# SUPPLIED DATA

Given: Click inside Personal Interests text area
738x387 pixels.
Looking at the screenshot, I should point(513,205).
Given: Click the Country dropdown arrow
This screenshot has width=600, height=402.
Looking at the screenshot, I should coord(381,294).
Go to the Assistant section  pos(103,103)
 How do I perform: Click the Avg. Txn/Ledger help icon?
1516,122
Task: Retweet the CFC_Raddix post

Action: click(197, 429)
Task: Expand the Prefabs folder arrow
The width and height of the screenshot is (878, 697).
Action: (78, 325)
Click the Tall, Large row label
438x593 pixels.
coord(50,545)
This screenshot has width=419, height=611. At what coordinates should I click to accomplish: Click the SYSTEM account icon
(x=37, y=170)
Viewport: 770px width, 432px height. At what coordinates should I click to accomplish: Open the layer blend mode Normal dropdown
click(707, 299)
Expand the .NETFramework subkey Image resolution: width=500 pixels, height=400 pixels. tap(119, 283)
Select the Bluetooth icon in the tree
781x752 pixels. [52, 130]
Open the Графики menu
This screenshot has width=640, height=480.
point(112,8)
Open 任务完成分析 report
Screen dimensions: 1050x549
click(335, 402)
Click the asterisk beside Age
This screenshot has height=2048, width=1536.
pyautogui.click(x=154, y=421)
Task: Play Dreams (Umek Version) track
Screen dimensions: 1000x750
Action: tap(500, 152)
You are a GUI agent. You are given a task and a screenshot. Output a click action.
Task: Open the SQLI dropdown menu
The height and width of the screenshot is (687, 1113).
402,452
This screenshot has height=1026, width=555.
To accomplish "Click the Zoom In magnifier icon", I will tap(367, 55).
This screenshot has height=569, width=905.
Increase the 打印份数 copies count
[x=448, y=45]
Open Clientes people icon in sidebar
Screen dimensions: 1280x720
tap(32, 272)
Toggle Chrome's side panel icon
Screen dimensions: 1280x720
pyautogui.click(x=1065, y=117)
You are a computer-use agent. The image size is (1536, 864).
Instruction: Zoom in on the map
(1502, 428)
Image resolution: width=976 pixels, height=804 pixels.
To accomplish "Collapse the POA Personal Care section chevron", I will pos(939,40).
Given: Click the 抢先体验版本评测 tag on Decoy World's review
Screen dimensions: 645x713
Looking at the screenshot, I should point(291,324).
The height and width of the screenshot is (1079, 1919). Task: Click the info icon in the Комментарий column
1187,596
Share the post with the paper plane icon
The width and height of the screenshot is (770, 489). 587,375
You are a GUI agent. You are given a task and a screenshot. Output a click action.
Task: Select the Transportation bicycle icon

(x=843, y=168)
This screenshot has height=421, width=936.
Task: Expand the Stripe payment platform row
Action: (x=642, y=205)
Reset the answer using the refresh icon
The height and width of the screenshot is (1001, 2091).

# WHAT IS EXPECTED
When a line in the data above contains the string "resolution", copy that line.

# TASK OUTPUT
Expand the .NETFramework subkey Image resolution: width=500 pixels, height=400 pixels. tap(119, 283)
Image resolution: width=976 pixels, height=804 pixels.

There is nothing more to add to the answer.